Mit diesem meinem Blog geht es ja immer so ein bisschen auf und ab. Es gibt Wochen, in denen ich am Tag mindestens drei Artikel raushause, dann aber auch längere Zeiträume, in denen ich hier nicht ein Mal von mir hören lasse. Ich werde aber versuchen, das in diesem Jahr etwas zu regulieren – 2 bis 3 Artikel pro Woche sollten schon drin sein. Und dann gibt es ja noch den Onlinewerk-Blog meines Studiengangs, der auch ab und zu auf einen Artikel wartet.

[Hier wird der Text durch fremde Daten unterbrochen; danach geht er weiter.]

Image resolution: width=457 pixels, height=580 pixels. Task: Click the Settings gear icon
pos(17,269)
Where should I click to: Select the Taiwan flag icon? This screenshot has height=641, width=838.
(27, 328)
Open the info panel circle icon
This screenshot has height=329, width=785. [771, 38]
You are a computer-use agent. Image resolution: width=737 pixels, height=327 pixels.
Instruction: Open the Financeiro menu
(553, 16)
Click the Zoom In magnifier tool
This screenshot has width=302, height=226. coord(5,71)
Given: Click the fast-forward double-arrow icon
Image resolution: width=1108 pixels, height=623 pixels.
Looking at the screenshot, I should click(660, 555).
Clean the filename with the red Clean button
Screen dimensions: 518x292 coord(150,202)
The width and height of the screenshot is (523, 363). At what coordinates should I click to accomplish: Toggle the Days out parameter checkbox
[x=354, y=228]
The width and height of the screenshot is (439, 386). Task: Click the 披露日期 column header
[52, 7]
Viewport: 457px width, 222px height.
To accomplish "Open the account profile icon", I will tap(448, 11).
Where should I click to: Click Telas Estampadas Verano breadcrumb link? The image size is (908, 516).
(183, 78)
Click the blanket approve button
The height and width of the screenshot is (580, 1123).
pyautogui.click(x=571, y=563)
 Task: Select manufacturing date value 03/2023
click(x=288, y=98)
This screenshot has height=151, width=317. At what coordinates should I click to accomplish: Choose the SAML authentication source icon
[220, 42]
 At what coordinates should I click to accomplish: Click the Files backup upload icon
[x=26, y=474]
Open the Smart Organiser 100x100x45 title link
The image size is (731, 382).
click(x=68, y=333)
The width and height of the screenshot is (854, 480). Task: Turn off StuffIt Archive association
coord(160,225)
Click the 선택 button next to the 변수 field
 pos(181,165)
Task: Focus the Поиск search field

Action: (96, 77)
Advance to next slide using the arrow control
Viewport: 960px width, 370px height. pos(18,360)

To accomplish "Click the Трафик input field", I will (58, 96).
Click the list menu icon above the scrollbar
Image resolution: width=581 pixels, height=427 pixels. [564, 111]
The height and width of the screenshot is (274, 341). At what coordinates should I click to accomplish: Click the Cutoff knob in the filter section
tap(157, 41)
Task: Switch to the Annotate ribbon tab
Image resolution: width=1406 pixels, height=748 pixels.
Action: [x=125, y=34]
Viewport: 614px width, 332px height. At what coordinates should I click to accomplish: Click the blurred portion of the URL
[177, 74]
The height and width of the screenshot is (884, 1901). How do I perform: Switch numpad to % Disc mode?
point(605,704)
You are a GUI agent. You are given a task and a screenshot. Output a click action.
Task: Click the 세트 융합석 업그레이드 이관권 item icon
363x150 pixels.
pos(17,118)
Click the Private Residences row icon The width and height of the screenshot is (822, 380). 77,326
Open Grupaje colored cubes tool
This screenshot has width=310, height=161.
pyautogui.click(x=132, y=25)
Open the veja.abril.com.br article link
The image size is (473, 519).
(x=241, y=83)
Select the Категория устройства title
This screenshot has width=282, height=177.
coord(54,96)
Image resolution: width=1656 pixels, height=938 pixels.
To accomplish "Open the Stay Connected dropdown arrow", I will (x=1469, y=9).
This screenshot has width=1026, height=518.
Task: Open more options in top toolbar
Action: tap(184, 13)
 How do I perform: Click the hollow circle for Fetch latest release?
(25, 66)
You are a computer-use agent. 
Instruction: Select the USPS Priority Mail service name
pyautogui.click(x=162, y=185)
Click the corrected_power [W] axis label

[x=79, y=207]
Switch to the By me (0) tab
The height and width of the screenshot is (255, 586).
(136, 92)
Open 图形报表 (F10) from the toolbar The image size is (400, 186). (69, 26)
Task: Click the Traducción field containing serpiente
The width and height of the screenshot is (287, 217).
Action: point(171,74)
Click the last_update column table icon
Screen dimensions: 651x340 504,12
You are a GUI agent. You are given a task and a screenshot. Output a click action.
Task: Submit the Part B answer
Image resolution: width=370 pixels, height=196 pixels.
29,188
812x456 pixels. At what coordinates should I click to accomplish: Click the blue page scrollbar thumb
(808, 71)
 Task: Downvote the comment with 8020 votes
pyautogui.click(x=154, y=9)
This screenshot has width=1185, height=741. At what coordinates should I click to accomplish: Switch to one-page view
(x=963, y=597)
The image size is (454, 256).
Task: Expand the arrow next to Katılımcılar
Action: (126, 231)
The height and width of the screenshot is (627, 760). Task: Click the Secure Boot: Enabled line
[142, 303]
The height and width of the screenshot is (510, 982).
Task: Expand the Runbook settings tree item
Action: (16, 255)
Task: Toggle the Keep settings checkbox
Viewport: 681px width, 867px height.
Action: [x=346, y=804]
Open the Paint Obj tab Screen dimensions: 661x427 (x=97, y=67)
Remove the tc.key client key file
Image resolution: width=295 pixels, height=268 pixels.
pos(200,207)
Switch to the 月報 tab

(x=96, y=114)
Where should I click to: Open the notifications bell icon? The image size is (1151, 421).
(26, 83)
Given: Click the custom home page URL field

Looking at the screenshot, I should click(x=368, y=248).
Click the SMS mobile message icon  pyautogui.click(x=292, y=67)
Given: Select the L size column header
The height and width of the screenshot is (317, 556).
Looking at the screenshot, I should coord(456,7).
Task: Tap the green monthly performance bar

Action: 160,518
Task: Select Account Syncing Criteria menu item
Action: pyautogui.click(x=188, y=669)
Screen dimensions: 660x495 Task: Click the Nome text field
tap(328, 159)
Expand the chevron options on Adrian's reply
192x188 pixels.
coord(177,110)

Ansonsten habe ich seit ein paar Wochen Twitter wieder für mich entdeckt. Vorher musste aber die Zahl der Followings drastisch reduziert werden, damit nicht alles im Rauschen untergeht. Facebook ist für die private Kommunikation nach wie vor unangefochten, da ich dort nur Leute adde, die ich auch in irgendeiner Weise schon aus dem “echten” Leben kenne. Allerdings sollte ich auch dort mal die Anzahl der ge-like-ten Seiten reduzieren, das Rauschen ist mir fast ein wenig zu hoch.

Seit ein paar Tagen gibt es dann auch noch Path bei mir, aber da ich ohnehin bei Facebook nur “echte” Bekannte hinzugefügt habe, sehe ich kaum Sinn, noch ein weiteres Netzwerk in die tägliche Nutzungsliste aufzunehmen.

Naja, und Google+ vegetiert einzig und allein so vor sich hin. Nach dem Launch habe ich es ja mal ein paar Tage benutzt, doch so richtig heimisch fühle ich mich dort (noch) nicht. Auch Tumblr gibt es irgendwie; interessante Tumbles habe ich aber eher im Reader abonniert.

Überhaupt hält sich der Google Reader seit Jahren nahezu unangefochten an der Spitze meiner Informationsquellen. Das Prinzip, einen Artikel als gelesen markieren zu müssen und er danach nicht mehr in der Leseliste auftaucht, hat sich bei mir irgendwie durchgesetzt. Das fehlt mir bei all den Twitter-Apps irgendwie noch.

Und viel mehr nutze ich dann eigentlich auch gar nicht. Wie das andere so sehen, könnt ihr zum Beispiel bei Thomas, Markus oder Cem, der damit angefangen hat, nachlesen. Aber wie haltet ihr das so mit den Netzwerken? Oder mit eurem Blog?